- [Assignment] Output every line of the data exactly as it appears.

(Data records)
++++++++++
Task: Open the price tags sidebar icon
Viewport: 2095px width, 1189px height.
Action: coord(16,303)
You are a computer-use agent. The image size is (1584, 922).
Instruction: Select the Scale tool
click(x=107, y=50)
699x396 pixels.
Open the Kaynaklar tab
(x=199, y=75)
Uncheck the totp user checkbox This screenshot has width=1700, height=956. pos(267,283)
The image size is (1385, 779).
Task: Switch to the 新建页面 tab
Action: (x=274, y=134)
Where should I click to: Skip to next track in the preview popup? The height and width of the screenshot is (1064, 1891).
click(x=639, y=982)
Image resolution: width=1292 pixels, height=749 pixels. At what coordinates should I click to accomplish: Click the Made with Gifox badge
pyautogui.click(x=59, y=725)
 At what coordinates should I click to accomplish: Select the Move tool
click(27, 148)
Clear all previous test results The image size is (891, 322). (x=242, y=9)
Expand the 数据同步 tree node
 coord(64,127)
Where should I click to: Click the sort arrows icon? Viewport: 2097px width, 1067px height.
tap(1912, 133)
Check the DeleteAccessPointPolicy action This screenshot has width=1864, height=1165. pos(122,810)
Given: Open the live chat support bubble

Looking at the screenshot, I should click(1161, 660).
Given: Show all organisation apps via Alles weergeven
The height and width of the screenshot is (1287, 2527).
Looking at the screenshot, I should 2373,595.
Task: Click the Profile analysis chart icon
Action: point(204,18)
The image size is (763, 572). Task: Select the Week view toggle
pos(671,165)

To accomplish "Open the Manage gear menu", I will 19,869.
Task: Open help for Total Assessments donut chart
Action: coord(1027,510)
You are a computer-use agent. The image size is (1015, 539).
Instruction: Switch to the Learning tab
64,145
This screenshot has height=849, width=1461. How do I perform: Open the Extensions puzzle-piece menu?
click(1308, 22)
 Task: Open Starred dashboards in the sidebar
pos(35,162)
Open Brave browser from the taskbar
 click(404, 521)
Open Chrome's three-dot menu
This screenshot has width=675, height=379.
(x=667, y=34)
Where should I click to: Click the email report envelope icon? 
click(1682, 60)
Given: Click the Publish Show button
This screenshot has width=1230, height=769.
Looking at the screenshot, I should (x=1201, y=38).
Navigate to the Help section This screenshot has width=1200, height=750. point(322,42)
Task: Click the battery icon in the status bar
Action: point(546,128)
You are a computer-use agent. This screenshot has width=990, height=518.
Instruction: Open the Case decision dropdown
++++++++++
- [Answer for this exercise]
Task: Open the price tags sidebar icon
Viewport: 2095px width, 1189px height.
Action: coord(16,303)
You are a computer-use agent. The image size is (1584, 922).
Instruction: Select the Scale tool
click(x=107, y=50)
699x396 pixels.
Open the Kaynaklar tab
(x=199, y=75)
Uncheck the totp user checkbox This screenshot has width=1700, height=956. pos(267,283)
The image size is (1385, 779).
Task: Switch to the 新建页面 tab
Action: (x=274, y=134)
Where should I click to: Skip to next track in the preview popup? The height and width of the screenshot is (1064, 1891).
click(x=639, y=982)
Image resolution: width=1292 pixels, height=749 pixels. At what coordinates should I click to accomplish: Click the Made with Gifox badge
pyautogui.click(x=59, y=725)
 At what coordinates should I click to accomplish: Select the Move tool
click(27, 148)
Clear all previous test results The image size is (891, 322). (x=242, y=9)
Expand the 数据同步 tree node
 coord(64,127)
Where should I click to: Click the sort arrows icon? Viewport: 2097px width, 1067px height.
tap(1912, 133)
Check the DeleteAccessPointPolicy action This screenshot has width=1864, height=1165. pos(122,810)
Given: Open the live chat support bubble

Looking at the screenshot, I should click(1161, 660).
Given: Show all organisation apps via Alles weergeven
The height and width of the screenshot is (1287, 2527).
Looking at the screenshot, I should 2373,595.
Task: Click the Profile analysis chart icon
Action: point(204,18)
The image size is (763, 572). Task: Select the Week view toggle
pos(671,165)

To accomplish "Open the Manage gear menu", I will 19,869.
Task: Open help for Total Assessments donut chart
Action: coord(1027,510)
You are a computer-use agent. The image size is (1015, 539).
Instruction: Switch to the Learning tab
64,145
This screenshot has height=849, width=1461. How do I perform: Open the Extensions puzzle-piece menu?
click(1308, 22)
 Task: Open Starred dashboards in the sidebar
pos(35,162)
Open Brave browser from the taskbar
 click(404, 521)
Open Chrome's three-dot menu
This screenshot has width=675, height=379.
(x=667, y=34)
Where should I click to: Click the email report envelope icon? 
click(1682, 60)
Given: Click the Publish Show button
This screenshot has width=1230, height=769.
Looking at the screenshot, I should (x=1201, y=38).
Navigate to the Help section This screenshot has width=1200, height=750. point(322,42)
Task: Click the battery icon in the status bar
Action: point(546,128)
You are a computer-use agent. This screenshot has width=990, height=518.
Instruction: Open the Case decision dropdown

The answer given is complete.